Description of the task: Each line from the one containing "Click the Clubcard" to the end of the data must be copied exactly, the first and last included; no other lines and no pictures belong in the copy.
(Records for this task begins)
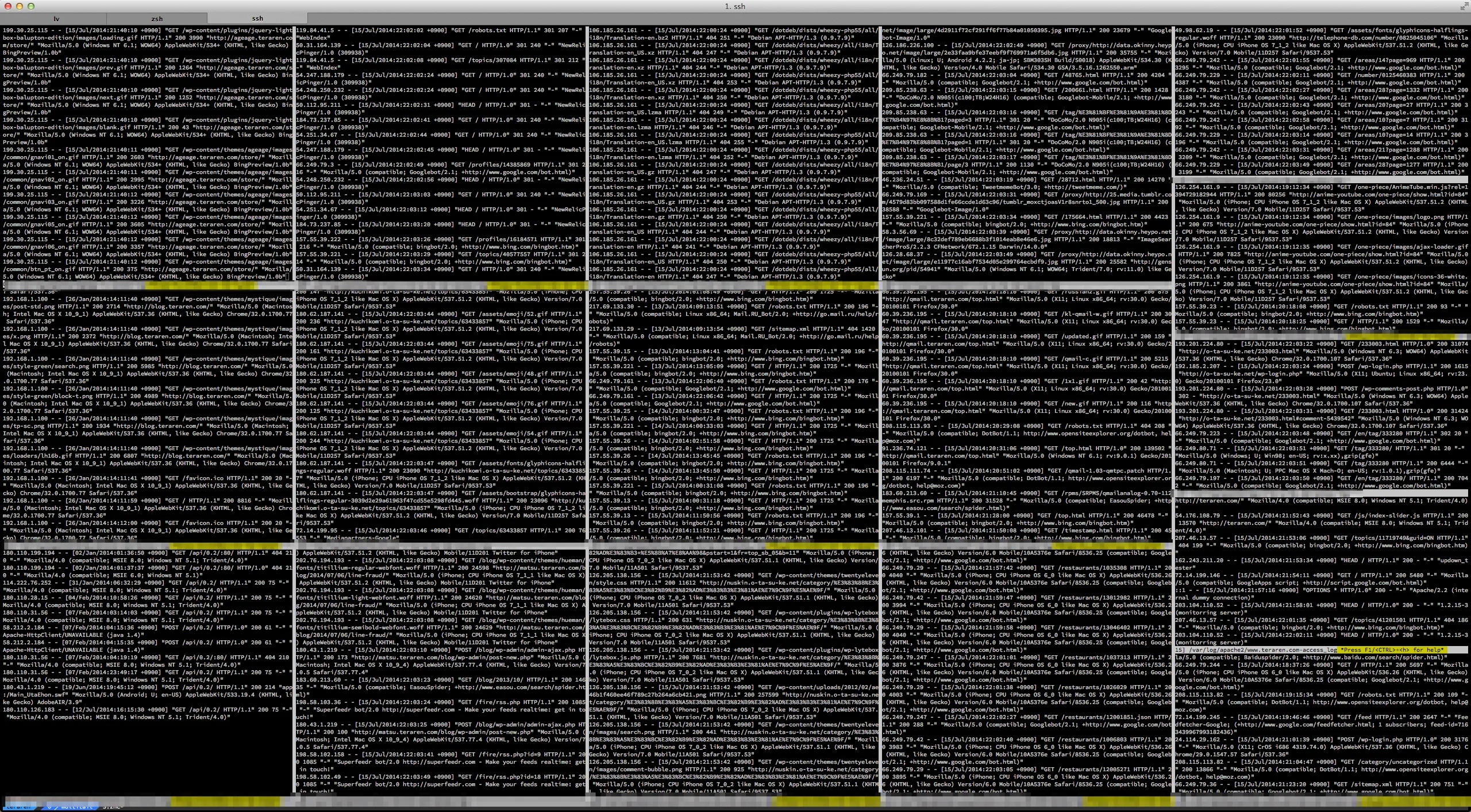This screenshot has height=812, width=1471.
Task: Switch to the lv tab
Action: point(56,19)
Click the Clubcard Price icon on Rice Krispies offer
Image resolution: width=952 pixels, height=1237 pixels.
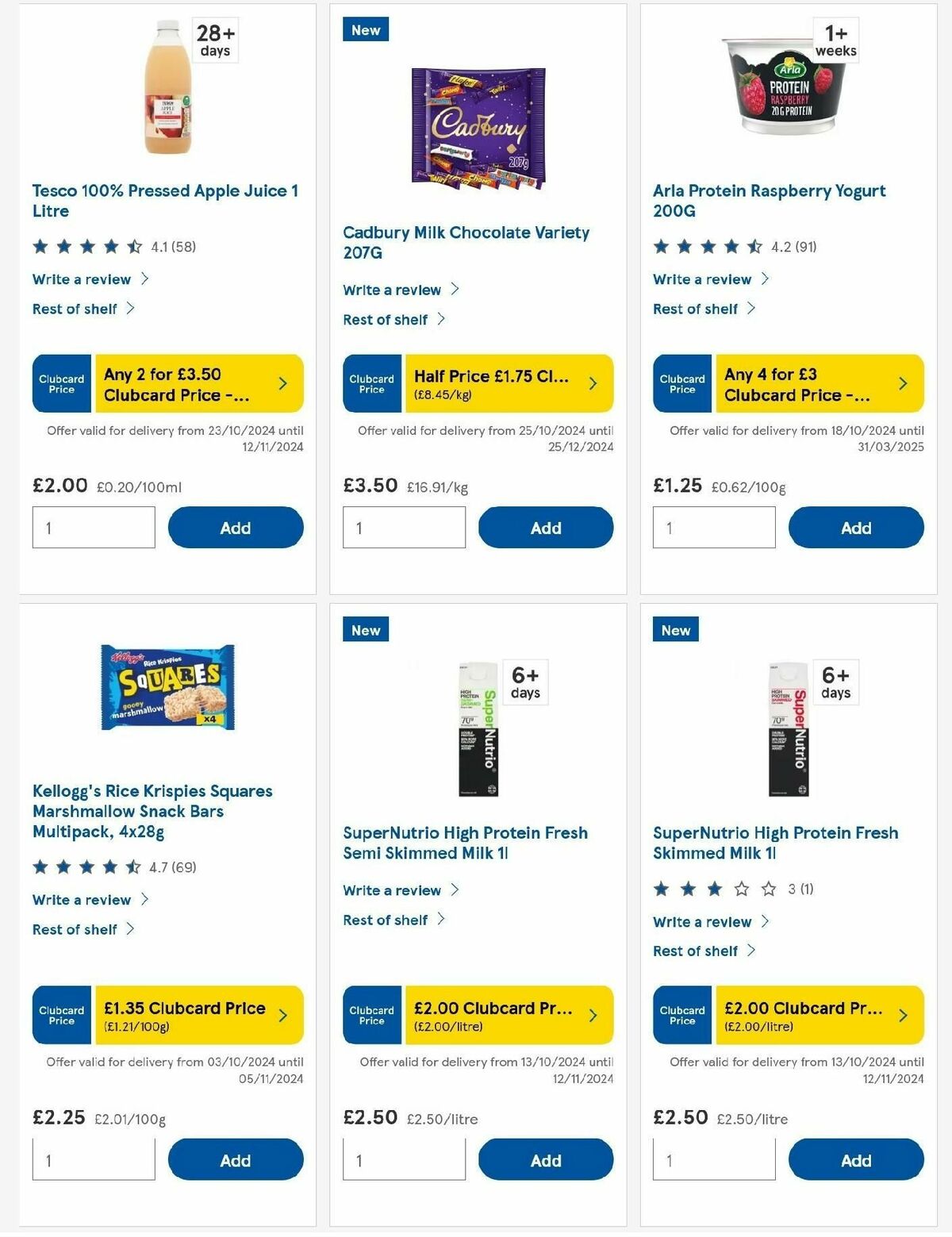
(Records for this task ends)
Solution to this task:
Click the Clubcard Price icon on Rice Krispies offer
Image resolution: width=952 pixels, height=1237 pixels.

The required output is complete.